Bieg byl rzeczywiscie fajny, ale tez i trudny. Zapisywalam sie na bieg po plazy, ale nikt nie ostrzegl, ze 2 km to bedzie w kopnym piasku srodkiem plazy, a dopiero nastepne 5 ubitym brzegiem. Ten kopny piasek mocno dal mi w kosc, niezle cwiczenie na sile. Podziekowania dla katekate, ze cala plaze moglam trzymac jej sie na ogonie, bez tego bym pewnie duzo szybciej odpadla. Mnostwo kibicow, chlapiace dzieciaki, strazacy z psikajaca woda, gabki, woda, banany, to co trzymalo przy zyciu w tym upale. Bieglismy jak na patelni.
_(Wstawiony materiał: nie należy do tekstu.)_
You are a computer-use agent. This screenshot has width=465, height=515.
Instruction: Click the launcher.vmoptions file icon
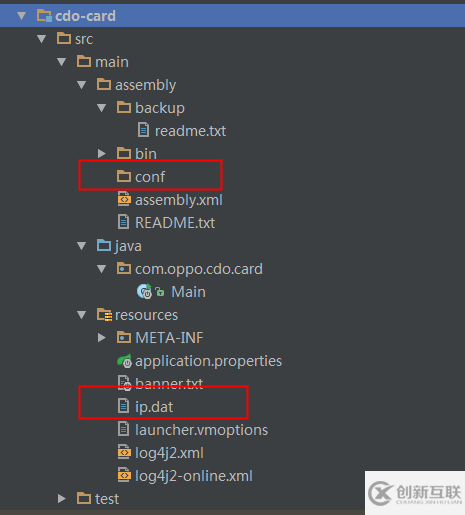pyautogui.click(x=123, y=429)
Mialam ochote wejsc do wody cala podczas biegu, powstrzymywal mnie telefon na pasie

Na ostatnim km rzeczywicie mialam kryzys, skoczylo mi tetno, zaczelo mnie dusic w oskrzelach, mysle ze to mogla byc kwestia odwodnienia i zmeczenia biegiem i podroza dnia poprzedniego. No i nie jestem tak silna jak kolezanki.
Po biegu przebralam sie w stroj i wskoczylam do morza. To bylo wspaniale.

A pozniej w Ustce czekal na mnie zamowiony obiad

Ostatecznie wyszlo mi srednie tempo 6:25, co jak na warunki chyba nie jest tak zle.